**Written instruction 1**
Copy the entries from the line with "050 5571 058 (13, 848)" up to and including the line with "Hyväksy kaikki (33, 863)", keeping each line word for word.

As the inaugural volume in the University of Toronto Press's Studies in Atlantic Canada History, Jeffers Lennox's Homelands and Empires sets the bar extremely high for subsequent offerings in the series. In six extensively researched and well-written chapters, the book elucidates a process of competition and negotiation by which the Mi'kmaq, Wulstukwiuk, Passamaquoddy, Abenaki, French, and British sought to assert territorial sovereignty in northeastern North America over the first half of the eighteenth century – a process that culminated during the Seven Years' War when Nova Scotia, long a British "imperial fiction," was mapped definitively over French Acadia and began acquiring a geographic existence robust enough to threaten the Indigenous homelands of Mi'kma'ki, Wulstukwik, and the Dawnland. In charting and plumbing this process, Homelands and Empires highlights broader complexities in the history of European expansion and Indigenous resistance and opens promising avenues for future research.

The book is particularly strong in its treatment of the production, consumption, and influence of French and British maps of Acadia and Nova Scotia. Beyond its survey of early cartography of the region – amply complemented by the inclusion of forty-one historical maps – the book presents a riveting analysis of the evolving role of maps in Franco-British diplomatic negotiations and in the shaping of public discourses of empire. It reveals ways in which a range of French and British actors – from officials in Versailles and London to readers of popular magazines – engaged with maps and used them to [End Page 107] support their imperial vision or to contest that of their competitors. Yet, as Homelands and Empires demonstrates so compellingly, maps of Acadia and Nova Scotia were mere projections of French and British territorial aspirations; they belied the presence and strength of the Indigenous peoples who effectively controlled the region beyond a handful of European pales. Indigenous peoples' intimate knowledge of their homelands, and their determination to defend them, posed a lasting challenge to European expansion and resulted in overlapping and competing geographic identities.

**Data**
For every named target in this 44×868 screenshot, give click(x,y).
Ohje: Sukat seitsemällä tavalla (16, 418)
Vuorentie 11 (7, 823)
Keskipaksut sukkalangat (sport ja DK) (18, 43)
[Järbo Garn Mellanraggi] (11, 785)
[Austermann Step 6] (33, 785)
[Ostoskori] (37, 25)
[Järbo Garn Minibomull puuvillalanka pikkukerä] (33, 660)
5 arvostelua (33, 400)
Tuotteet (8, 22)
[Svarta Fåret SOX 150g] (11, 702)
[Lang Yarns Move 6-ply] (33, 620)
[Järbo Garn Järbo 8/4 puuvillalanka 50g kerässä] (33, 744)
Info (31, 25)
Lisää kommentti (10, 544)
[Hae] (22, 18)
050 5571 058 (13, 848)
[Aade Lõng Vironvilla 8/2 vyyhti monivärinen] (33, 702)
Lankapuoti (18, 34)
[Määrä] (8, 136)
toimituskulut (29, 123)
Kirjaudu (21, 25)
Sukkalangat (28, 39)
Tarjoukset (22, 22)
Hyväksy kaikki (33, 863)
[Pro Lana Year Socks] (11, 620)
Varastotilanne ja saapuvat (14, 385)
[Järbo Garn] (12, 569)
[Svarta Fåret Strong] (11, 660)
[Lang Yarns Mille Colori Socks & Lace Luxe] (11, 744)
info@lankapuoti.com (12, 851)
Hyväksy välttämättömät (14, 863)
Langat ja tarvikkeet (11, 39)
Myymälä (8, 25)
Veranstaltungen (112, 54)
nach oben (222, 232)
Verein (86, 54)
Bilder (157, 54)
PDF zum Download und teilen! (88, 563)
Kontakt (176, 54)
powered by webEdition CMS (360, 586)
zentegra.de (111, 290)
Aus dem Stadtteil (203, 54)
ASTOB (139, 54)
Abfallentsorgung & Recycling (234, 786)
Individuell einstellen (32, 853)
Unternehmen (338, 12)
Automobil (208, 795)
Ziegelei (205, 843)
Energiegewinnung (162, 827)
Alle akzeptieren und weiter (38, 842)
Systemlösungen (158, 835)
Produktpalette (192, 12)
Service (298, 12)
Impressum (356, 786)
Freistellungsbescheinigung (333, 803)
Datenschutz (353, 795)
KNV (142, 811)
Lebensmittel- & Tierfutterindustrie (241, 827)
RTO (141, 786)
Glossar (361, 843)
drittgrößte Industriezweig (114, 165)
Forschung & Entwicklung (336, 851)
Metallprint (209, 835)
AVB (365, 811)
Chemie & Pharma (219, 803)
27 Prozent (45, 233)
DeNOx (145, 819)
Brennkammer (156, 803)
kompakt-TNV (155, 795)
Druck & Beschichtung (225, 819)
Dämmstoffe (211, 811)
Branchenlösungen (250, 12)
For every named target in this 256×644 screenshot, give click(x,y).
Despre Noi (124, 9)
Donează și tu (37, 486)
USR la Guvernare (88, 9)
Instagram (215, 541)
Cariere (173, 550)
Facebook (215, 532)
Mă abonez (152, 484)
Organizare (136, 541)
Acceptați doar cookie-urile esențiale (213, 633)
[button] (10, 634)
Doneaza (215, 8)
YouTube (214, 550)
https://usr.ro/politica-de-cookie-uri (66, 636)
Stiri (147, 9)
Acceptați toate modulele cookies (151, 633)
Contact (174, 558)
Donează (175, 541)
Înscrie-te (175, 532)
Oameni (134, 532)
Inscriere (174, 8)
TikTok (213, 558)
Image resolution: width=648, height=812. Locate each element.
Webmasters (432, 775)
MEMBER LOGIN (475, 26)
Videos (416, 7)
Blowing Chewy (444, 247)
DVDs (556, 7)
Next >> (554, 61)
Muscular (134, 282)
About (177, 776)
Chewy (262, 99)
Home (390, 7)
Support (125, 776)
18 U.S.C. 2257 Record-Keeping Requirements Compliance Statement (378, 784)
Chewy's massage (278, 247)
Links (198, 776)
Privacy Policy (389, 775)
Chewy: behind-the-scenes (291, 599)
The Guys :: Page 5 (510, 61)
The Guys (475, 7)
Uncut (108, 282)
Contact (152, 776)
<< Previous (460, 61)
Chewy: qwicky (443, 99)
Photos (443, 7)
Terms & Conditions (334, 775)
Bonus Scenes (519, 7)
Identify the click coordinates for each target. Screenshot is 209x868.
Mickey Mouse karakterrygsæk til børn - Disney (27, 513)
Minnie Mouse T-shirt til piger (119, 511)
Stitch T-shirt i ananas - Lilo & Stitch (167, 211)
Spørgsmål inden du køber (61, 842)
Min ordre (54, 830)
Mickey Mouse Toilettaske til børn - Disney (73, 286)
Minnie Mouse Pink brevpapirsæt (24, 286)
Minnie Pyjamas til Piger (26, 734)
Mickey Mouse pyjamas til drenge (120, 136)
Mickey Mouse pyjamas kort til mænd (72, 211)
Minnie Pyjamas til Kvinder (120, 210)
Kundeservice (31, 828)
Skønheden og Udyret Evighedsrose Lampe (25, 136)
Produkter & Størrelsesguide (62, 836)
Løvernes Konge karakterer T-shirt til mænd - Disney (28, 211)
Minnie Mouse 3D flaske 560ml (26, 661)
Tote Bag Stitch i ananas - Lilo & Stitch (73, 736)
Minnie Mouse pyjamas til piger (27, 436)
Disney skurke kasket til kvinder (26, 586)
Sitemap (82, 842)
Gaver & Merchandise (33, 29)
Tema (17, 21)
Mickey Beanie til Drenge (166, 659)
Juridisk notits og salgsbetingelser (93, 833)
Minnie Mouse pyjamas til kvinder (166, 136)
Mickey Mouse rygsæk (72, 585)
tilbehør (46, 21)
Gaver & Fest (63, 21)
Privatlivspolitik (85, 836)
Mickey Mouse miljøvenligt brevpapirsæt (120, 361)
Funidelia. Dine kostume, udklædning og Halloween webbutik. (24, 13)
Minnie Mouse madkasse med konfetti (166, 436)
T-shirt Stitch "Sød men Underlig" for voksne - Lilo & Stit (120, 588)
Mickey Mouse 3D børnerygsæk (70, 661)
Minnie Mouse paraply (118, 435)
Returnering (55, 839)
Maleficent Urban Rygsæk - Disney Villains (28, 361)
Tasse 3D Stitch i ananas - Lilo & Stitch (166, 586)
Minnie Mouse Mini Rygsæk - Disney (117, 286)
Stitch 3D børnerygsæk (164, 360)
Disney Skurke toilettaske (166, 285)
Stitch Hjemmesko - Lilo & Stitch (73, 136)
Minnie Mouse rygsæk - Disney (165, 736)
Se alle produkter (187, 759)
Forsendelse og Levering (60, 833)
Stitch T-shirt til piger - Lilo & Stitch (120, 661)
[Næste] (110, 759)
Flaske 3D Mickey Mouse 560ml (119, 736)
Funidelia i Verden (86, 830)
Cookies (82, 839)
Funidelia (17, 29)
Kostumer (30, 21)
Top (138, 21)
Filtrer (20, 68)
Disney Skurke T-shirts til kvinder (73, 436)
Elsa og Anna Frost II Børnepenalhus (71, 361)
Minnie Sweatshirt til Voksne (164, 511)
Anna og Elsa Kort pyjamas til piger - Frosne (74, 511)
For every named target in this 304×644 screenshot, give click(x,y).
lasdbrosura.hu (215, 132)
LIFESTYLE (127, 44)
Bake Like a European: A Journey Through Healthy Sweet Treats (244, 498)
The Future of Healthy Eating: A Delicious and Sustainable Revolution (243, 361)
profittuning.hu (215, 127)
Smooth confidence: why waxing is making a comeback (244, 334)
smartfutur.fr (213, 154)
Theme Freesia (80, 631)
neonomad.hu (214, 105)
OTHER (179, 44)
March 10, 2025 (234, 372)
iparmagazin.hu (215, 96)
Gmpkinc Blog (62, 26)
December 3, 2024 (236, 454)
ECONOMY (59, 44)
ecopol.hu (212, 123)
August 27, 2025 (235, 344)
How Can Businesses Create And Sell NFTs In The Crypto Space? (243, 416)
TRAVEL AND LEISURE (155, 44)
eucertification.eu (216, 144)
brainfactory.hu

**Written instruction 2**
Condense the paragraph of the book review that begins "The book is particularly strong" into a shorter version that keeps its main facts.

**Worked solution 1**
050 5571 058 (13, 848)
[Aade Lõng Vironvilla 8/2 vyyhti monivärinen] (33, 702)
Lankapuoti (18, 34)
[Määrä] (8, 136)
toimituskulut (29, 123)
Kirjaudu (21, 25)
Sukkalangat (28, 39)
Tarjoukset (22, 22)
Hyväksy kaikki (33, 863)

**Worked solution 2**
The book excels in its treatment of how French and British maps of Acadia and Nova Scotia were produced, consumed, and used. It surveys the region's early cartography and includes forty-one historical maps. It also analyzes the role of maps in Franco-British diplomatic negotiations and in public discourses of empire. It shows how actors ranging from officials in Versailles and London to readers of popular magazines used maps to support their own imperial vision or to contest a rival's. These maps only projected French and British territorial aspirations. They hid the Indigenous peoples who actually controlled the region beyond a handful of European pales. Those peoples' intimate knowledge of their homelands and their determination to defend them posed a lasting challenge to European expansion. Together these forces produced overlapping and competing geographic identities.